Dal prototipo Maximka alla nuova generazione a trazione anteriore
Il progetto che porta al Moskvich-2141, e quindi alla variante 21412, nasce come risposta al ritardo tecnologico accumulato dall'industria sovietica rispetto alle utilitarie europee di fine anni Settanta. Il Ministero dell'industria automobilistica indica ai progettisti di AZLK la scocca della Simca 1307/Talbot Alpine come riferimento stilistico e dimensionale, ma il risultato finale, pur riprendendo alcuni elementi come la sagoma dei finestrini, viene sviluppato con soluzioni tecniche proprie.

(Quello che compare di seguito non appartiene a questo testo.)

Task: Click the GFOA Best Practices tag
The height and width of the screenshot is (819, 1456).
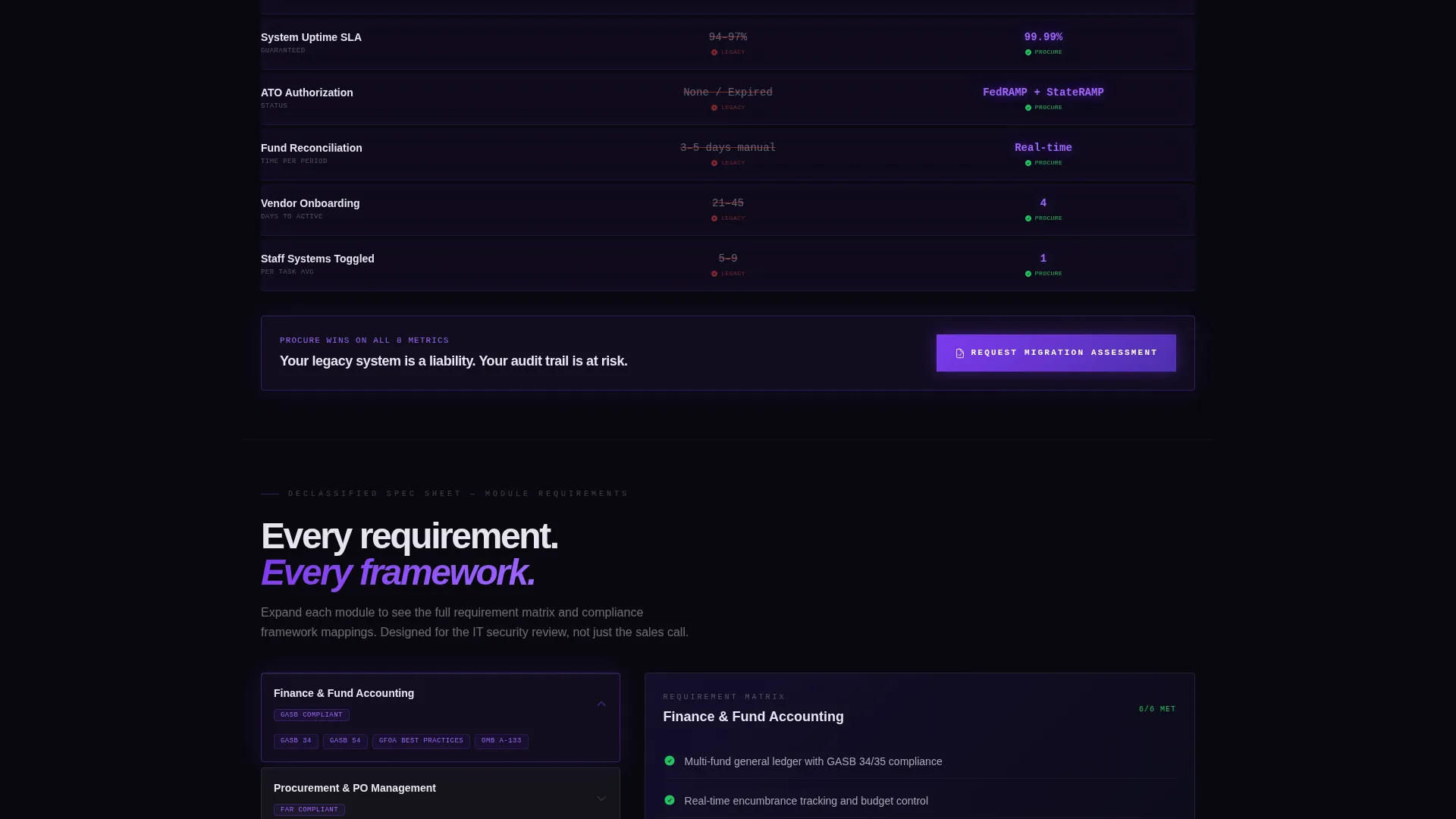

Rispetto ai Moskvich precedenti, la nuova vettura introduce la trazione anteriore, il motore posizionato longitudinalmente, le sospensioni anteriori MacPherson e il retrotreno a barra di torsione, oltre a una carrozzeria più larga e a un passo allungato di circa 20 cm. La ruota di scorta trova posto sotto il vano bagagli, accessibile dall'esterno.
Potenza
72 CV a 5.500 giri/min
Il motore UZAM-331.10 e la meccanica del 21412
La sigla 21412 distingue in particolare l'allestimento equipaggiato con il quattro cilindri UZAM-331.10, un'unità a benzina da 1.479 cm³ con carburatore, capace di 72 CV a 5.500 giri/min e circa 106 Nm di coppia massima a 3.200 giri/min, abbinata a un cambio manuale a cinque marce.
Nel corso della produzione la famiglia 2141 viene proposta anche con altre motorizzazioni, tra cui il quattro cilindri VAZ-2106 da 1,6 litri e successivamente unità più potenti fino a 1,8-2,0 litri, oltre a varianti diesel di origine Ford e Peugeot introdotte nei primi anni Novanta. La versione con motore UZAM resta comunque una delle configurazioni più diffuse e riconoscibili del modello.
Anni di produzione
1987-1997
Pregi, difetti e vita da usato
Chi ha posseduto un Moskvich 21412 ne apprezza generalmente la semplicità costruttiva: ogni componente è di facile accesso e la manutenzione può essere svolta senza attrezzature particolari, un aspetto che ha garantito al modello una discreta popolarità nell'uso quotidiano sovietico e post-sovietico.
- Il motore UZAM viene descritto come resistente e regolare, anche se lento a scaldarsi nelle giornate più fredde.
- Il punto debole più citato è la corrosione della scocca, aggravata dalla qualità dei materiali e delle verniciature, soprattutto sugli esemplari prodotti dopo il 1991.
- Gli snodi dello sterzo e alcuni ricambi del motore, come l'albero a gomiti, risultano oggi difficili da reperire in versione originale.
Sul mercato dell'usato gli esemplari sopravvissuti sono ormai rari e apprezzati soprattutto in ambito collezionistico, mentre chi cerca un utilizzo pratico tende a preferire le varianti con motorizzazioni successive, ritenute più prestanti.
Fine carriera e eredità del modello
La produzione della famiglia 2141, e con essa della variante 21412, si chiude nel 1997, quando la gamma viene sostituita dal restyling Svyatogor, con carrozzeria aggiornata e nuove motorizzazioni tra cui il Renault F3R. Il nome Moskvich accompagna ancora per alcuni anni derivazioni come la berlina 2142, prima che la crisi finanziaria dello stabilimento porti alla chiusura definitiva della produzione nei primi anni Duemila, fino alla rinascita del marchio avvenuta nel 2022.